John Trim

Personal information
- Born: 25 January 1915 Port Mourant, Berbice, British Guiana
- Died: 12 November 1960 (aged 45) New Amsterdam, Berbice, British Guiana
- Batting: Right-handed
- Bowling: Right-arm fast-medium
- Relations: W.B. Stuger (cousin)

International information
- National side: West Indies;
- Test debut (cap 63): 3 March 1948 v England
- Last Test: 31 December 1951 v Australia

Domestic team information
- 1943/44–1952/53: British Guiana

Career statistics
| Competition | Tests | First-class |
| Matches | 4 | 34 |
| Runs scored | 21 | 386 |
| Batting average | 5.25 | 11.69 |
| 100s/50s | 0/0 | 0/1 |
| Top score | 12 | 78* |
| Balls bowled | 794 | 5898 |
| Wickets | 18 | 95 |
| Bowling average | 16.16 | 30.32 |
| 5 wickets in innings | 1 | 4 |
| 10 wickets in match | 0 | 1 |
| Best bowling | 5/34 | 7/80 |
| Catches/stumpings | 2/0 | 17/0 |
- Source: CricInfo, 31 March 2014

= John Trim (cricketer) =

West Indian cricketer (1915–1960)

John Trim (25 January 1915 – 12 November 1960) was a Guyanese cricketer who played in four Tests from 1948 to 1952 for West Indies. A barrel-chested right-arm fast-medium bowler and right-handed lower-order batsman from Berbice, British Guiana, Trim's brief international career yielded 18 wickets at one of the lowest bowling averages of any completed career – 16.16 runs per wicket. In his first class career from 1944 to 1953 he played 34 matches, mostly for British Guiana, taking 96 wickets and making a solitary half-century with the bat.

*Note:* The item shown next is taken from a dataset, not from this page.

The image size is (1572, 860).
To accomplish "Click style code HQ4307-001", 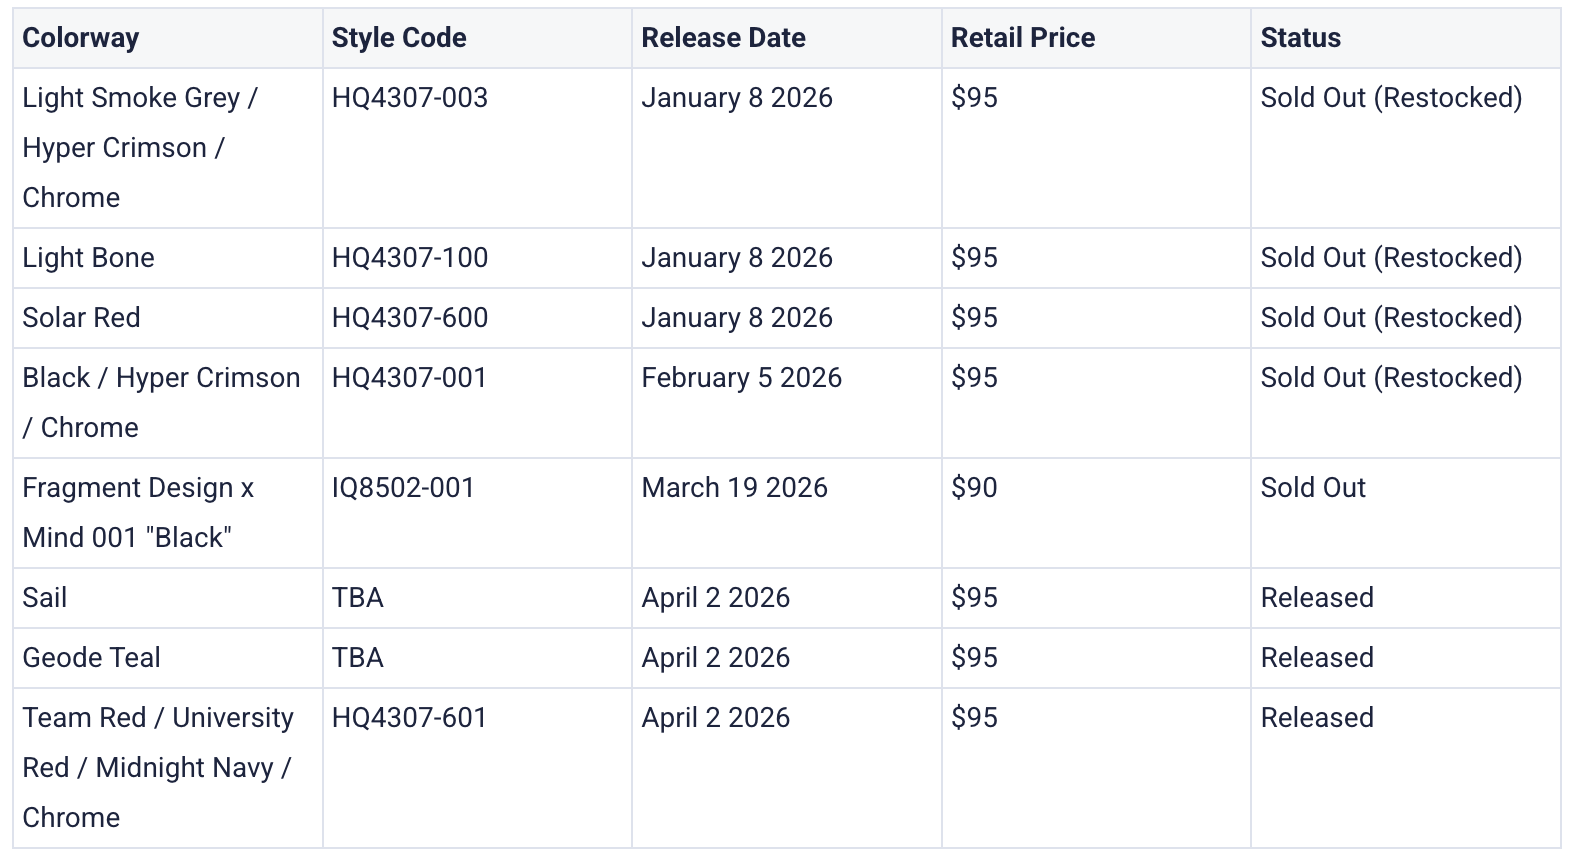I will [x=409, y=378].
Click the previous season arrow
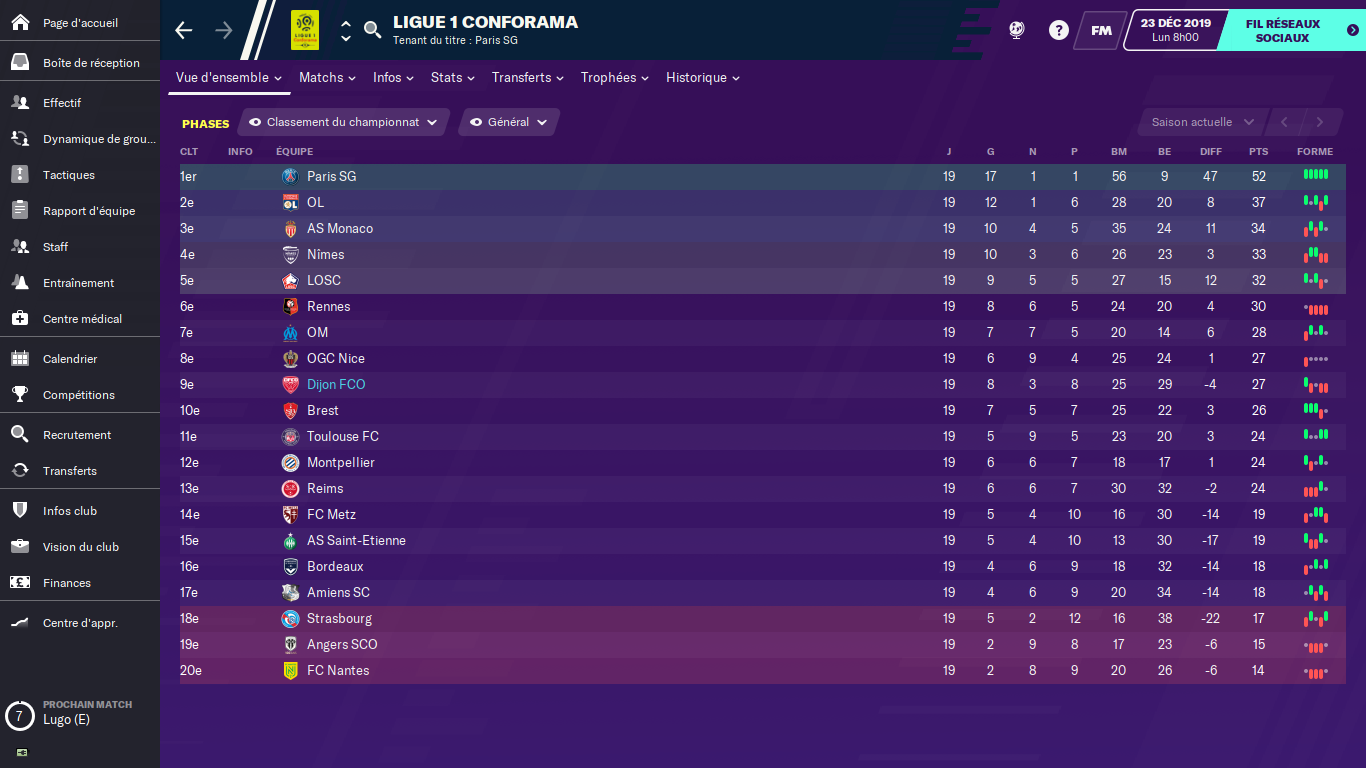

Trim's Test debut came during the 1947–48 tour of the West Indies by Gubby Allen's England team. Trim took two wickets for an economical six runs in his first outing, with a further wicket in England's second innings. It was Trim's only match of the series, but he would tour India in January 1949, taking 4/48 and 3/28 in Chennai and 3/69 in Mumbai. He was then selected for the West Indian tour of Australia 1951–52 and took his career-best figures: a maiden five wicket haul of 5/35 at the Melbourne Cricket Ground. His omission from the 1950 touring party to England created “an almighty row” and almost led to the British Guiana Cricket Association boycotting the tour.

Trim was the first Berbician to play Test cricket. He continued to play cricket in the Caribbean until 1953. He died in New Amsterdam, Berbice.

==Sources==
- George, M. (2012) A time in our history: Berbice Cricket from 1939 to 2012, Lulu.com.